Microsoft recently released an “Introduction to TensorFlow using Keras” tutorial, which my team and I created, covering both Keras and TensorFlow concepts. You can engage with the tutorial in a notebook-like experience on Microsoft’s site. Or you can read about the same concepts in a more linear format in this post. This is the second part of a series of posts, where I present PyTorch, higher-level TensorFlow using Keras, and lower-level TensorFlow, followed by a comparison between the three. The code for this blog post can be found on GitHub.
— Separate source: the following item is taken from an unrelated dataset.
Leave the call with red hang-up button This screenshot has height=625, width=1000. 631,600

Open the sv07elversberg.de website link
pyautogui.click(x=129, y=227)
This post parallels my previous post, Introduction to PyTorch, offering a similar look at the basics of TensorFlow and Keras. If you’re looking to get started with TensorFlow, I recommend that you start with its Keras API because it’s high-level and user-friendly. For many scenarios, the level of abstraction provided by Keras gives you all the functionality you need, without the complexity of lower-level TensorFlow. If you need more flexibility than Keras provides, you might be interested in my next post, where I’ll re-implement a portion of the Keras code presented here using lower-level TensorFlow primitives.

In this post, I’ll explain how you can create a basic neural network in Keras, using the Fashion MNIST dataset as a data source. The neural network we’ll build takes as input images of clothing, and classifies them according to their contents, such as “Shirt,” “Coat,” or “Dress.”

I’ll assume that you have a basic conceptual understanding of neural networks, and that you’re comfortable with Python, but I assume no knowledge of Keras or TensorFlow.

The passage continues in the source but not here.